While already mentioned above, cloud integration and support of new technologies are important for integration.
Cloud integration, including automated deployment to public clouds, private cloud automation, and cloud services
simplify deployment automation. Support of new technologies minimizes amount of manual work needed.
New Architectures
Cloud seriously impacts system architectures that has a lot of performance-related consequences.
First, we have a shift to centrally managed systems. ‘Software as a Service’ (SaaS) basically are centrally
managed systems with multiple tenants/instances. Mitigating performance risks moves to SaaS vendors. From
one side, it makes it easier to monitor and update / rollback systems that lowers performance-related risks. From
another side, you get much more sophisticated systems when every issue potentially impacts a large number of
customers, thus increasing performance-related risks.
To get full advantage of cloud, such cloud-specific features as auto-scaling should be implemented. Auto-scaling
is often presented as a panacea for performance problems, but, even if it is properly implemented (which is, of
course, better to be tested), it just assign a price tag for performance. It will allocate resources automatically – but
you need to pay for them. And the question is how effective is the system – any performance improvement results
in immediate savings.
Another major trend is using multiple third-party components and services, which may be not easy to properly
incorporate into testing. The answer to this challenge is service virtualization, which allow to simulate real services
during testing without actual access.
Cloud and virtualization triggered appearance dynamic, auto-scaling architectures, which significantly impact
getting and analyzing feedback. System’s configuration is not given anymore and often can’t be easily mapped to
hardware. As already mentioned, performance testing is rather a performance engineering process (with tuning,
9. optimization, troubleshooting and fixing multi-user issues) eventually bringing the system to the proper state
rather than just testing. And the main feedback you get during your testing is the results of monitoring your system
(such as response times, errors, and resources your system consumes).

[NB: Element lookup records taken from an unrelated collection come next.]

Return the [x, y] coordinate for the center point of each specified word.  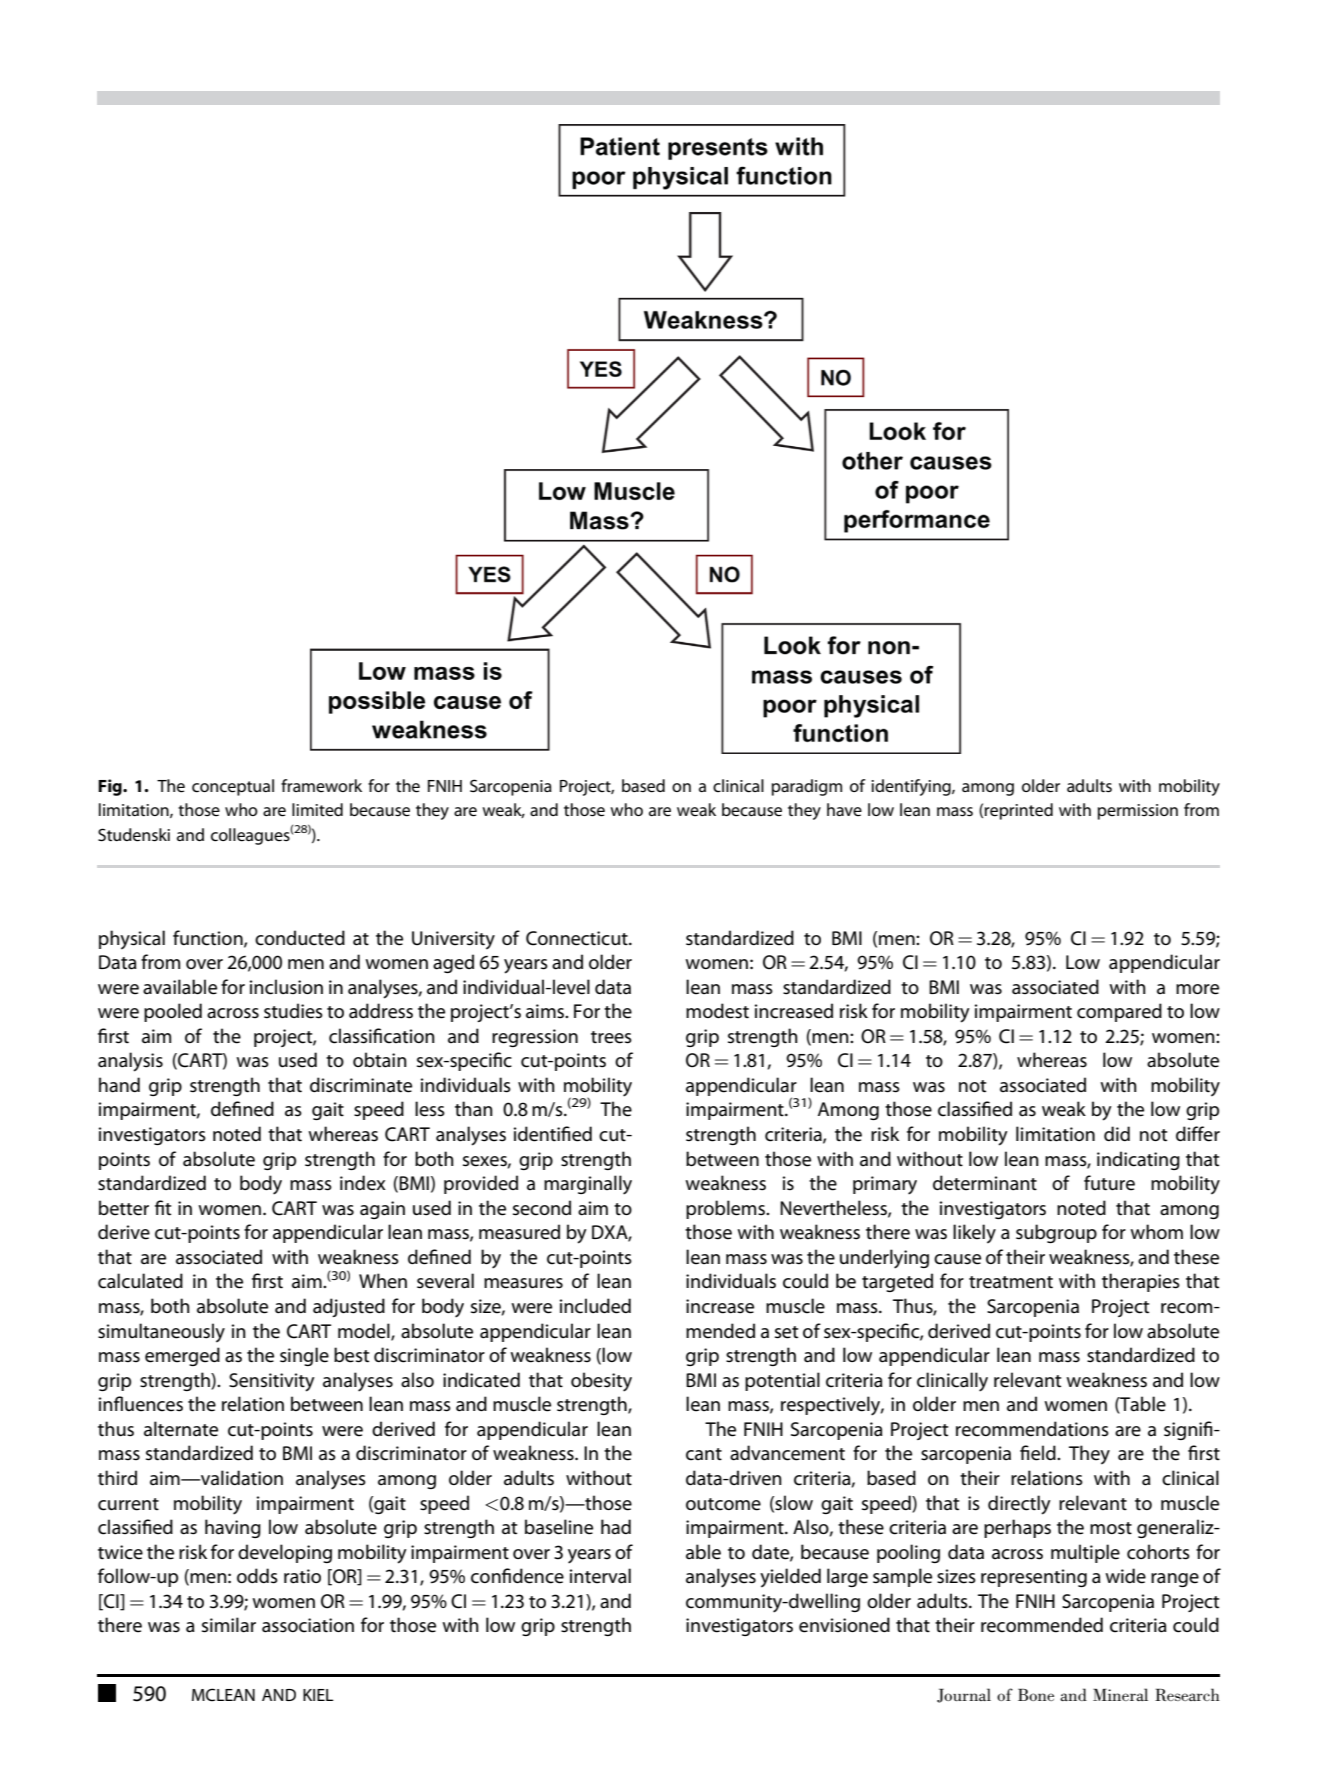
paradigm [807, 787]
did [1117, 1133]
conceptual [233, 787]
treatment [1011, 1282]
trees [611, 1037]
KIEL [318, 1695]
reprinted [1019, 811]
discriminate [361, 1085]
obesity [601, 1382]
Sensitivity [272, 1382]
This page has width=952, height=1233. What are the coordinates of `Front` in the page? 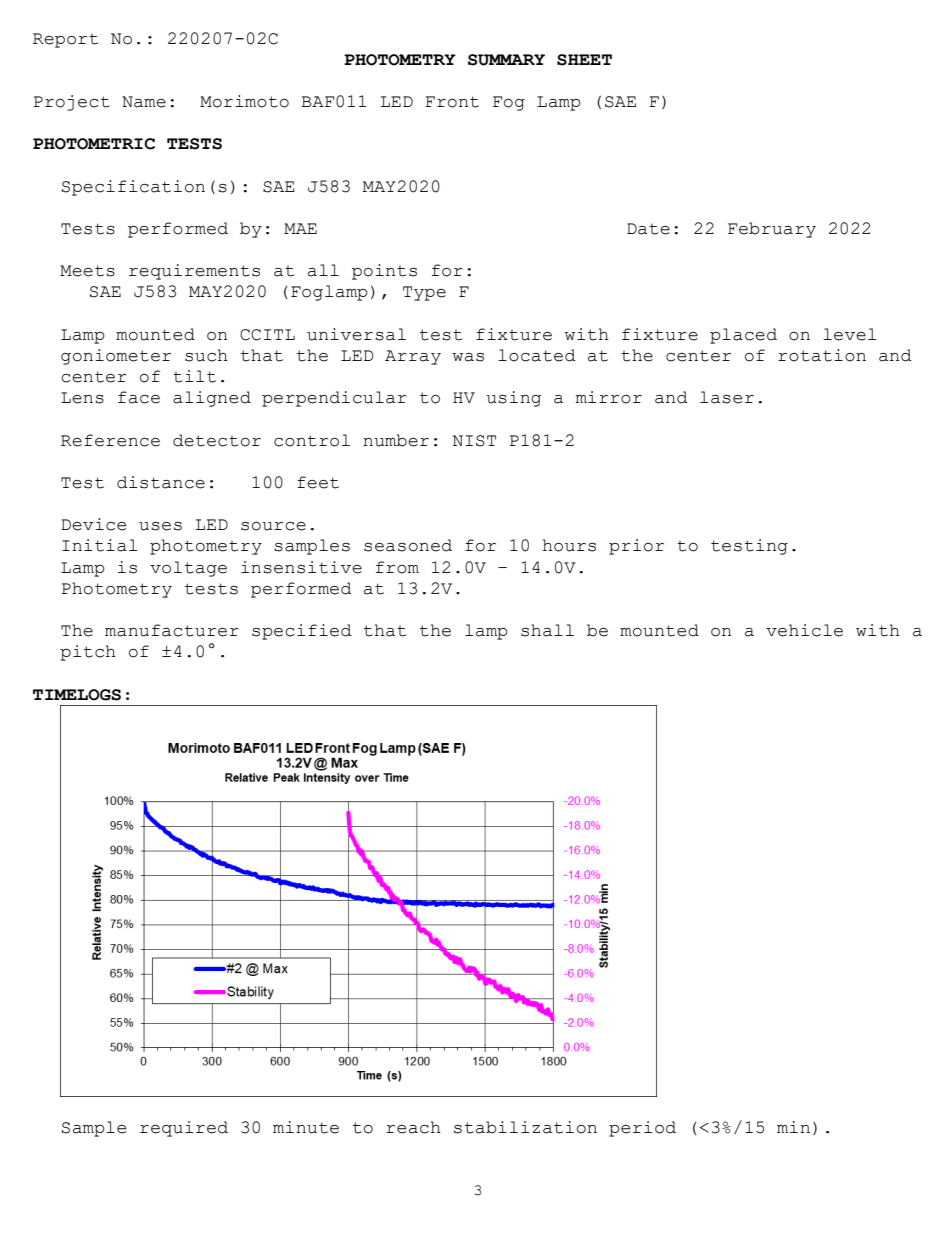 It's located at (452, 102).
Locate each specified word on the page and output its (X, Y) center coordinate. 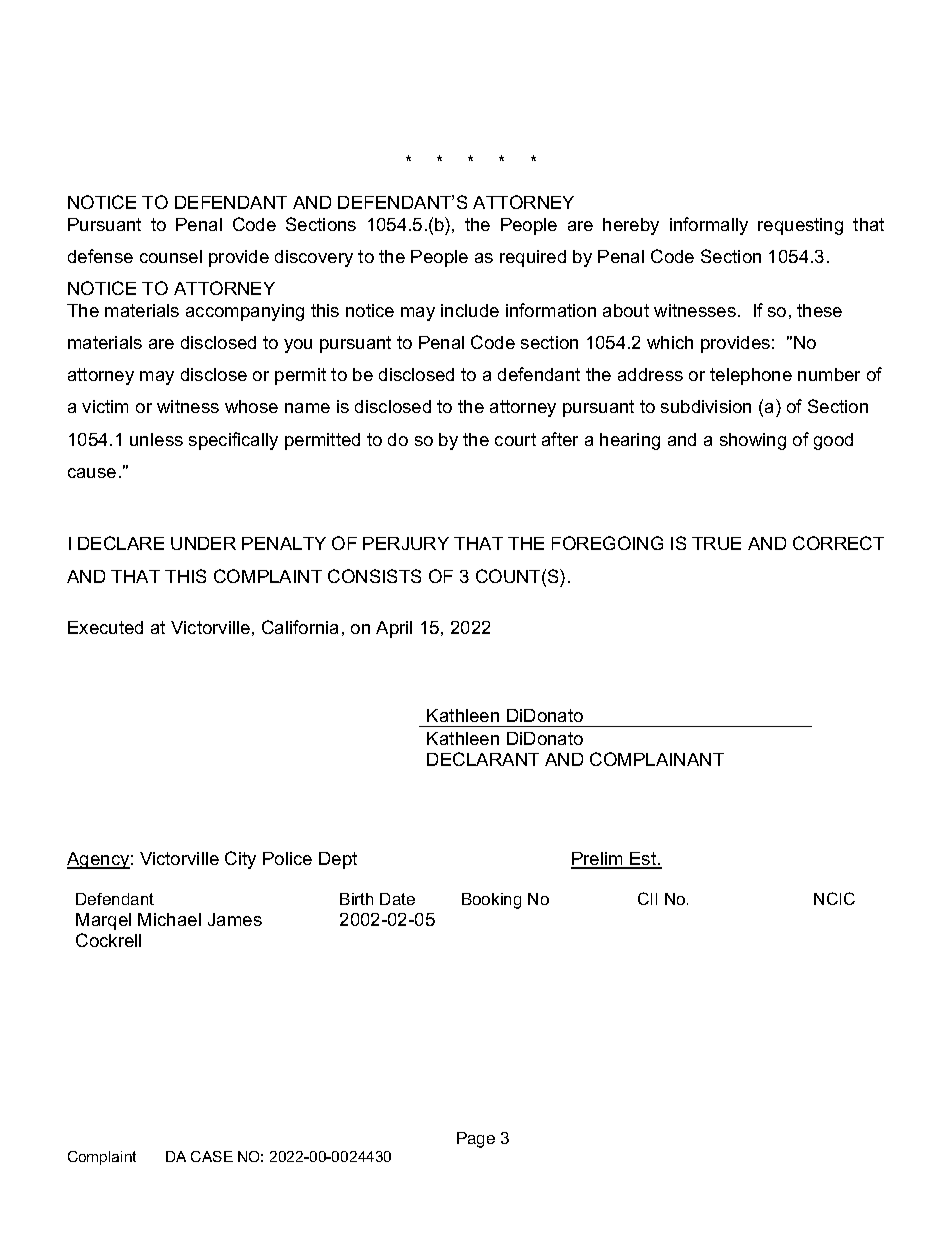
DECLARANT (483, 759)
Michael (169, 919)
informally (709, 226)
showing (753, 441)
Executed (105, 627)
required (533, 258)
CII (647, 898)
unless (156, 439)
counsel (171, 256)
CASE (212, 1156)
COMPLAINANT (657, 759)
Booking (491, 901)
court (515, 439)
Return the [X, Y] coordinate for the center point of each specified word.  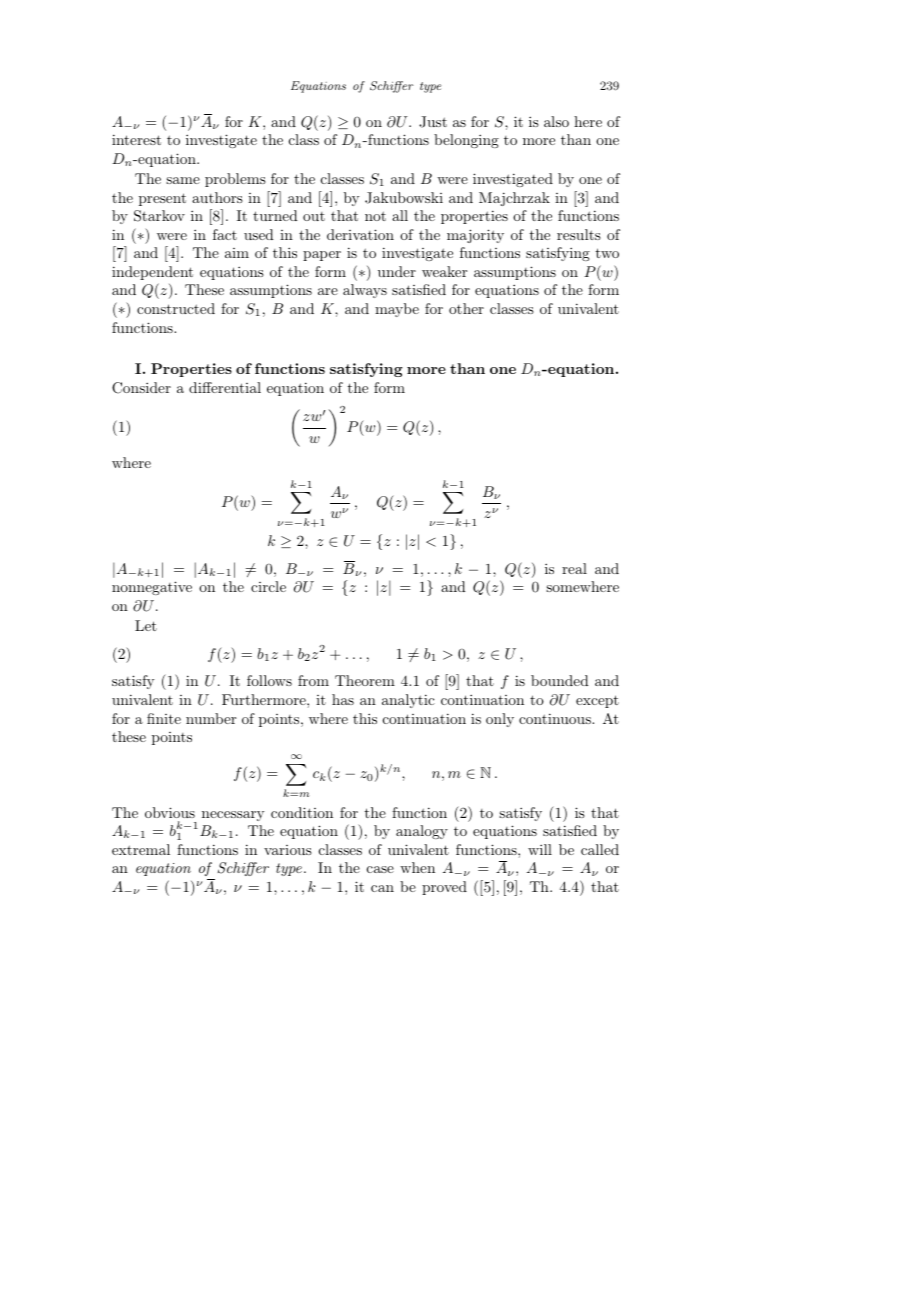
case [380, 869]
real [574, 568]
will [540, 849]
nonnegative [152, 588]
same [183, 180]
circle [268, 586]
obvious [170, 812]
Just [433, 122]
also [556, 121]
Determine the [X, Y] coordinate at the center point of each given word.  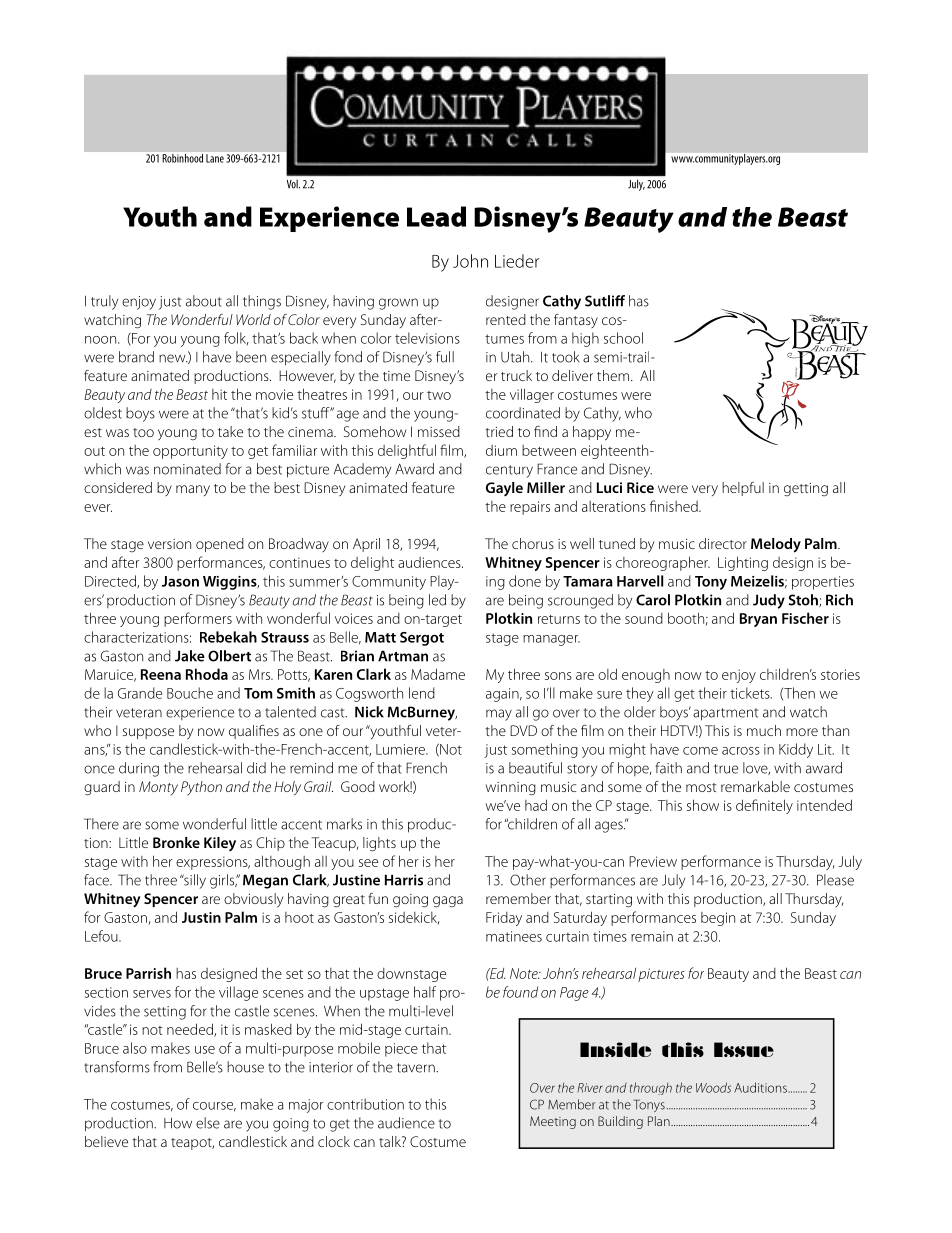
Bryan [758, 620]
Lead [436, 216]
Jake [190, 656]
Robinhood [183, 158]
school [623, 338]
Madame [438, 674]
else [208, 1123]
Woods [713, 1087]
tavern [417, 1068]
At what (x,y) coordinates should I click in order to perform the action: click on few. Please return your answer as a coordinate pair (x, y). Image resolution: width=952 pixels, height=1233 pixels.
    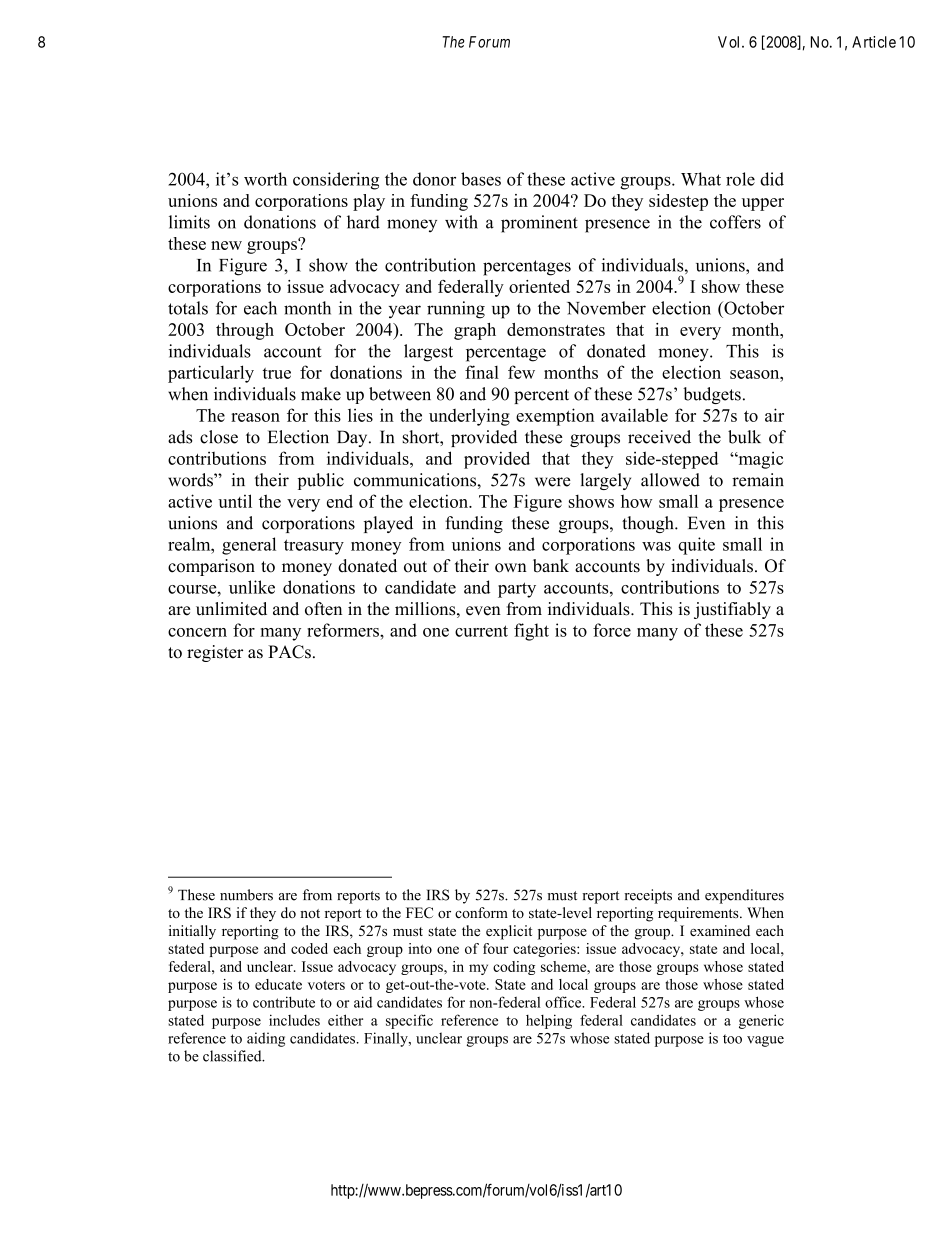
    Looking at the image, I should click on (521, 372).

The dynamic architectures represent a major challenge for both monitoring and analysis. It makes it difficult to
analyze results as the underling system is changing all the time. Even before it often went beyond comparing
results against goals – for example, when the system under test didn't match the production system exactly or
when tests didn’t represent the full projected load. It becomes even a much more serious challenge when
configuration is dynamic – for both monitoring and analysis. Another challenge is when tests are a part of CI,
where all monitoring and analysis should be done automatically. The more complex the system, the more
important feedback and analysis become. A possibility to analyze monitoring results and test results together
helps a lot.
Traditionally monitoring was on the system level. Due to virtualization system-level monitoring doesn’t help much
anymore and may be misleading – so getting information from application (via, for example, JMX) and database
servers becomes very important. Many load testing tools recently announced integration with Application
Performance Management / Monitoring (APM) tools, such as AppDynamics, New Relics, or Dynatrace. If using
such tools is an option, it definitely opens new opportunities to see what is going on inside the system under load
and what needs to be optimized. One thing to keep in mind is that older APM tools and profilers may be not
appropriate to use under load due to the high overheads they introduce.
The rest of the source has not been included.